[Element lookup records]

■ ■ ■ ■

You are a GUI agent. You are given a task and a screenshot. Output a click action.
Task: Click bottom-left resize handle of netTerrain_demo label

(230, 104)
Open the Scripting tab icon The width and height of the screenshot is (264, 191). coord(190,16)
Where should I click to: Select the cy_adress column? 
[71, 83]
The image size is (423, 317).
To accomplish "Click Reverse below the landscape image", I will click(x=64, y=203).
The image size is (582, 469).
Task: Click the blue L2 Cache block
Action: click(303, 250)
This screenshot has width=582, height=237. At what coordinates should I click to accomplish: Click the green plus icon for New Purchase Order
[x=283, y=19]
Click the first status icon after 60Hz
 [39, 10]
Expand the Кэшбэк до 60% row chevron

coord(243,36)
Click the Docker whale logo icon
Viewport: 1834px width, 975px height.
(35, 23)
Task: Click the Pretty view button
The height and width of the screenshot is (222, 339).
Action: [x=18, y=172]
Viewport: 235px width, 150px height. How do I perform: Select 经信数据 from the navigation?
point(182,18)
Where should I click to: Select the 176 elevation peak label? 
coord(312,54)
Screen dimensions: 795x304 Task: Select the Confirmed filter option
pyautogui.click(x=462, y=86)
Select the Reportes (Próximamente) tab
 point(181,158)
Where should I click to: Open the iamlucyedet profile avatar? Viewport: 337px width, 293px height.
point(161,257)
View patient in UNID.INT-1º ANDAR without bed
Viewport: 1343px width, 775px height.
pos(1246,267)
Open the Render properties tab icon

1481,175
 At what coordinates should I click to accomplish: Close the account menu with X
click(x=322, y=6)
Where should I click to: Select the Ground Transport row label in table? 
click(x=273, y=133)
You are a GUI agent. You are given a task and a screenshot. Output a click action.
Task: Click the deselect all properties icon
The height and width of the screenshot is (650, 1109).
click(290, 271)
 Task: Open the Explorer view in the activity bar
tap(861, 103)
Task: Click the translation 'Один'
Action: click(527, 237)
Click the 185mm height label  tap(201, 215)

■ ■ ■ ■

Requirement
Copy out the items word for word, starting at the line containing "Where should I click to: Select the 176" and ending after the line containing "click(x=273, y=133)".

Answer in full
Where should I click to: Select the 176 elevation peak label? 
coord(312,54)
Screen dimensions: 795x304 Task: Select the Confirmed filter option
pyautogui.click(x=462, y=86)
Select the Reportes (Próximamente) tab
 point(181,158)
Where should I click to: Open the iamlucyedet profile avatar? Viewport: 337px width, 293px height.
point(161,257)
View patient in UNID.INT-1º ANDAR without bed
Viewport: 1343px width, 775px height.
pos(1246,267)
Open the Render properties tab icon

1481,175
 At what coordinates should I click to accomplish: Close the account menu with X
click(x=322, y=6)
Where should I click to: Select the Ground Transport row label in table? 
click(x=273, y=133)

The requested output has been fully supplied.